С утратой Макарова и гибелью броненосца эскадра, запертая в Порт-Артуре, резко сдала в активности. Эпопея борьбы за гавань еще только начиналась, и трагедия «Петропавловска» была худым предзнаменованием.
…ПУСТЬ ГИБНЕТ СМЕРТЬЮ МУЖА
Военный моряк принял смерть, приличную мужчине и адмиралу. Можно долго спорить о том, как повернулся бы ход войны, если бы Макаров принял тогда иное решение или если бы его хотя бы сумели достать живым из воды. Однако едва ли память Макарова нуждается в спекуляциях: покойный адмирал и без того успел сделать на удивление много. Он не был, может быть, идеальным флотоводцем, и так уж сложилось, что славу себе Макаров стяжал в основном не на боевом посту. Однако его заслуги перед Россией и даже миром на удивление громадны для адмирала, столь мало участвовавшего в морских баталиях. Достаточно сказать, что одно из любимых детищ Макарова, ледокол «Ермак», пережил создателя на многие десятилетия и позже его можно было видеть и спасающим затертых во льдах «купцов», и выручающим флот из Ревеля, к которому подходили немцы во время Великой войны, и эвакуирующим солдат с мыса Ханко в 1941-м, и работающим на Севморпути после войны. Труды Макарова заложили один из крупных камней в фундамент мировой океанографии. До сих пор военные флоты всего мира используют торпеды, которые впервые успешно опробовал экипаж «Константина».
Разносторонний и энергичный, Макаров оказался более ученым и изобретателем, нежели командующим эскадрой, однако, не успев принять участия в крупных битвах, мирное время он использовал с потрясающей эффективностью, успев самостоятельно создать себе бурную и мощную биографию. При его складе характера сложно было вообразить смерть на постели, при нотариусе и враче. В конечном счете он сумел завоевать уважение и в России, и далеко за ее пределами, в том числе даже среди своих противников. Японцы, вообще вполне способные и похабно поиздеваться над побежденным противником, на удивление романтично изобразили смерть адмирала в живописи, а поэт Такубоку Исикава написал на его смерть настоящую хвалебную песнь, включавшую, например, такой оборот:
Враг доблестный! Ты встретил свой конец,
Бесстрашно на посту командном стоя,
С Макаровым сравнив, почтут героя
Спустя века. Бессмертен твой венец!

### Раздел данных
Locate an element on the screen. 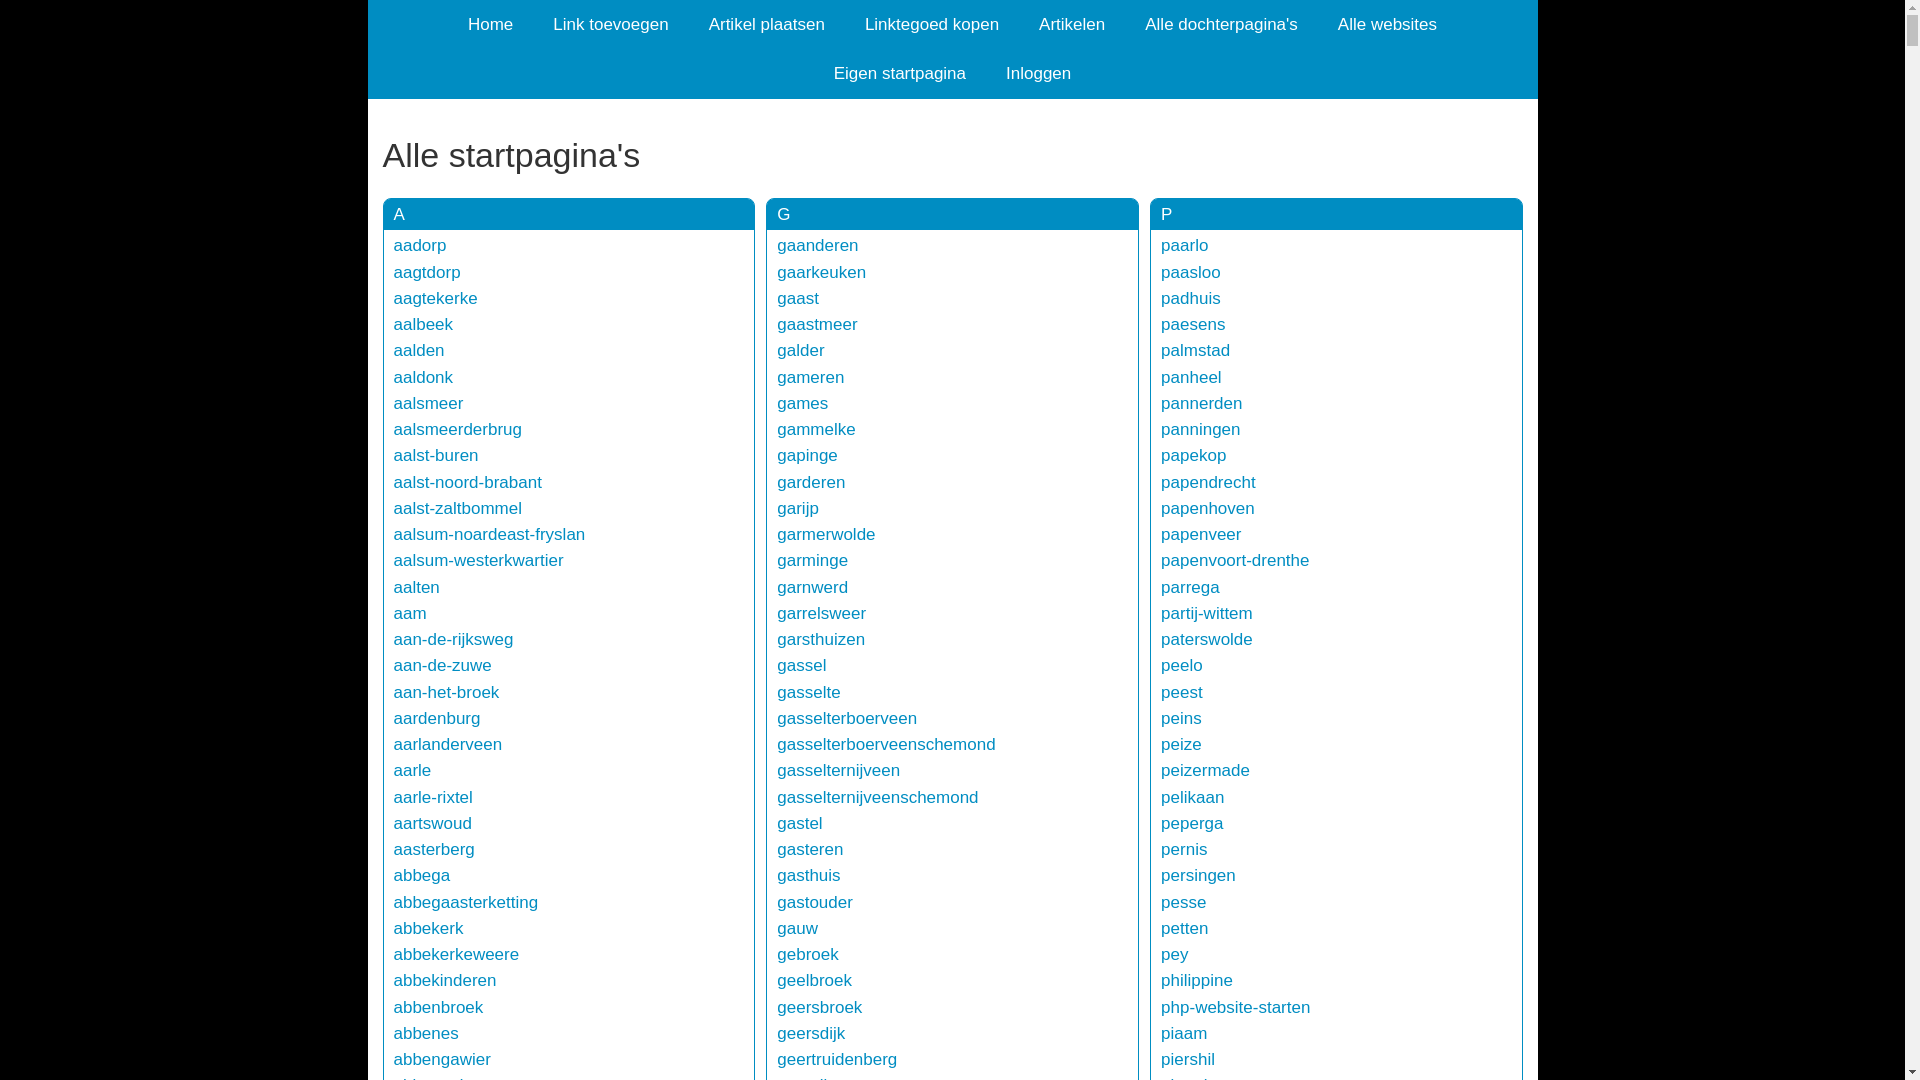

### Список заданий
A - Перескажите короче абзац текста об адмирале Макарове, который начинается словами «Разносторонний и энергичный». Основные факты сохраните.
B - Допишите следующую часть текста об адмирале Макарове, начиная сразу после последней строки стихотворения.

### Ответы по заданиям
A - Разносторонний и энергичный Макаров был скорее ученым и изобретателем, чем командующим эскадрой. В крупных битвах он не участвовал, но мирное время использовал с потрясающей эффективностью. Он завоевал уважение в России и за ее пределами, даже среди противников. Японцы романтично изобразили его смерть в живописи, а поэт Такубоку Исикава посвятил ей хвалебную песнь.

B -
И я, поэт, в Японии рождённый,
В стране твоих врагов, на дальнем берегу,
Я, горестною вестью потрясённый,
Сдержать порыва скорби не могу.
Такая скорбь не была прихотью японской творческой интеллигенции. Командор Огасавара от имени Главного морского штаба заявил, что смерть эта является потерей для флотов всего мира. Сочувственные телеграммы присылали из Британии и Франции.
Невозможно отделаться от мысли, что история Макарова должна вызывать не столько скорбь по поводу его неожиданной гибели, сколько радость, что такой человек жил и действовал в нашей стране. Макаров не рождался под счастливой звездой, он вообще родился не под звездой, а под крышей, достаточно ветхой к тому же, и всеми своими успехами и громкой славой обязан сам себе. Ему не подыгрывала фортуна, карьеру и репутацию Степан Осипович сковал сам от начала и до конца. Благоволение грандов своего времени — от Попова до Витте — он не выиграл в лотерею и не добыл лестью, а заслужил высочайшим профессионализмом и фанатичной преданностью делу. Макаров прожил куда как достойную жизнь.